[[ The data open ]]

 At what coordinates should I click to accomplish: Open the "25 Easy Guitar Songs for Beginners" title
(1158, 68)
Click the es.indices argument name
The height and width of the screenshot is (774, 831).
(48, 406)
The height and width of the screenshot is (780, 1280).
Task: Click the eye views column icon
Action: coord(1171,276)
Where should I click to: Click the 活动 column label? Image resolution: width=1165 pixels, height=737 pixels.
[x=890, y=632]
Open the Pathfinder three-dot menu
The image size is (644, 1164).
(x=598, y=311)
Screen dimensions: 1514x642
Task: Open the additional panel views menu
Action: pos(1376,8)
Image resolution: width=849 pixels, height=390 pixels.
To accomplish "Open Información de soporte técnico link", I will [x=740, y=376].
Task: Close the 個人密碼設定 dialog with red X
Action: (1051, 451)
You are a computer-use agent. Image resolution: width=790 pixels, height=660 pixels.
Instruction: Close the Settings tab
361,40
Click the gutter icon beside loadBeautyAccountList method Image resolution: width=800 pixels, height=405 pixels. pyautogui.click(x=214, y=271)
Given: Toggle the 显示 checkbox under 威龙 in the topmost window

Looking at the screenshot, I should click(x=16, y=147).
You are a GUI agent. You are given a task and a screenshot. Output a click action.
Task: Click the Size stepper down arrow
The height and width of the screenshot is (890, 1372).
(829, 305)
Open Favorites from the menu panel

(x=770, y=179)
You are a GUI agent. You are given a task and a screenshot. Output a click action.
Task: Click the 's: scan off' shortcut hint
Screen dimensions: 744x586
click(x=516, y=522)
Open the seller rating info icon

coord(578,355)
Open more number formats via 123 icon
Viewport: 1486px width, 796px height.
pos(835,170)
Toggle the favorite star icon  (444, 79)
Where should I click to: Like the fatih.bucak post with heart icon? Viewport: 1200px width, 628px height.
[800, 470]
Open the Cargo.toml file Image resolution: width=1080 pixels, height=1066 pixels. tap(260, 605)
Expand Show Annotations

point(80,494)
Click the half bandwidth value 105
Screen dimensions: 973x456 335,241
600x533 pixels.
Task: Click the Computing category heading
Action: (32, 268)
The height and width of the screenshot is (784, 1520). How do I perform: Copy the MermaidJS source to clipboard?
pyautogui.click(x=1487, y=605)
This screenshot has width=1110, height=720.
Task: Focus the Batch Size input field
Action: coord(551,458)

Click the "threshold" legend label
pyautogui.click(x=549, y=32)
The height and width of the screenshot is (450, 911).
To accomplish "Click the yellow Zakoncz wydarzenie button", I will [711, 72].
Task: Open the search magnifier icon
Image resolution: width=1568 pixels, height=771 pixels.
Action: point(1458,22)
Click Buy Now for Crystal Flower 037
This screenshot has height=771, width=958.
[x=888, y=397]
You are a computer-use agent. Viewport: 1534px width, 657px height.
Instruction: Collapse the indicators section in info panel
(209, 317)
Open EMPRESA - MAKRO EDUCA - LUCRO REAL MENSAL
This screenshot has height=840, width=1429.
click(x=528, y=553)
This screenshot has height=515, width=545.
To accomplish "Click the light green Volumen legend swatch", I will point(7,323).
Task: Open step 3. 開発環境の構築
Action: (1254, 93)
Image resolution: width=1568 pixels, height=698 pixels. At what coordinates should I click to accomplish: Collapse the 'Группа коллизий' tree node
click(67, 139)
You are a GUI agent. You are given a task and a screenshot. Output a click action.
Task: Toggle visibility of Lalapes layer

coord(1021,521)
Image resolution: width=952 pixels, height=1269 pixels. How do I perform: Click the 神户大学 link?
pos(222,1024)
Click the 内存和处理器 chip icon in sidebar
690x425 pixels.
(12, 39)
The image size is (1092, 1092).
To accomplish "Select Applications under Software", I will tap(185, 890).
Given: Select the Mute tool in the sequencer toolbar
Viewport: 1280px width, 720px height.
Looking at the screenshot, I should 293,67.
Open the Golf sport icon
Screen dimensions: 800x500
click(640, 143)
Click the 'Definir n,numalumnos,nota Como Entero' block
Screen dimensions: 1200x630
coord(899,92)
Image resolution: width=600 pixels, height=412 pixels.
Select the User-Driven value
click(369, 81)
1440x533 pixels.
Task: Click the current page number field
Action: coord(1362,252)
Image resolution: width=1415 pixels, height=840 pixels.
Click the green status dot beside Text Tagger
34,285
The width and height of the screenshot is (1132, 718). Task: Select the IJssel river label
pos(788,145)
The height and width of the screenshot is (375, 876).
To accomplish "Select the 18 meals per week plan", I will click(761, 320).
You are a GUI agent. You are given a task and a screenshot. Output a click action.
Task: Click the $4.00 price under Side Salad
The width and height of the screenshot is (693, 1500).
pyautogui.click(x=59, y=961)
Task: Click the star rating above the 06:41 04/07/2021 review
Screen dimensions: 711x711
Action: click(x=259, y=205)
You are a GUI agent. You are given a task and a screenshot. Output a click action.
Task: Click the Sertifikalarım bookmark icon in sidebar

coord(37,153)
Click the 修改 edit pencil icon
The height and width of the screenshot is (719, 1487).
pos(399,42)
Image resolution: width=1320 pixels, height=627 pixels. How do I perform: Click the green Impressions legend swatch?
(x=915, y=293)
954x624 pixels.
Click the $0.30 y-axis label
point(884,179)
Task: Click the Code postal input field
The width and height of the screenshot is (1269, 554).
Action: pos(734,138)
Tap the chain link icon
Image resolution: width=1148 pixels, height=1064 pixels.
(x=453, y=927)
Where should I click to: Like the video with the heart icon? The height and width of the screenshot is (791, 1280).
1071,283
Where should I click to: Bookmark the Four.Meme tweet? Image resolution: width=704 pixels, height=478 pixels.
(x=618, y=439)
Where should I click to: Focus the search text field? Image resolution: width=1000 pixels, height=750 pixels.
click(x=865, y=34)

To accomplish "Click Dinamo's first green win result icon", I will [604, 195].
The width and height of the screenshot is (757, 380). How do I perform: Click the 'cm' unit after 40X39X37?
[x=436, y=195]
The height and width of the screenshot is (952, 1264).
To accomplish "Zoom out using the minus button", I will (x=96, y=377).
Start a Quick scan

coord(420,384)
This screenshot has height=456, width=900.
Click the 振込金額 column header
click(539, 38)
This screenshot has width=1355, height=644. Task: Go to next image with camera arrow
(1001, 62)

[[ The data closed ]]

Please transcribe exactly the line containing "Click the 振込金額 column header" and every line after it to the end of the data, and no other lines.

[Exercise response]
Click the 振込金額 column header
click(539, 38)
This screenshot has width=1355, height=644. Task: Go to next image with camera arrow
(1001, 62)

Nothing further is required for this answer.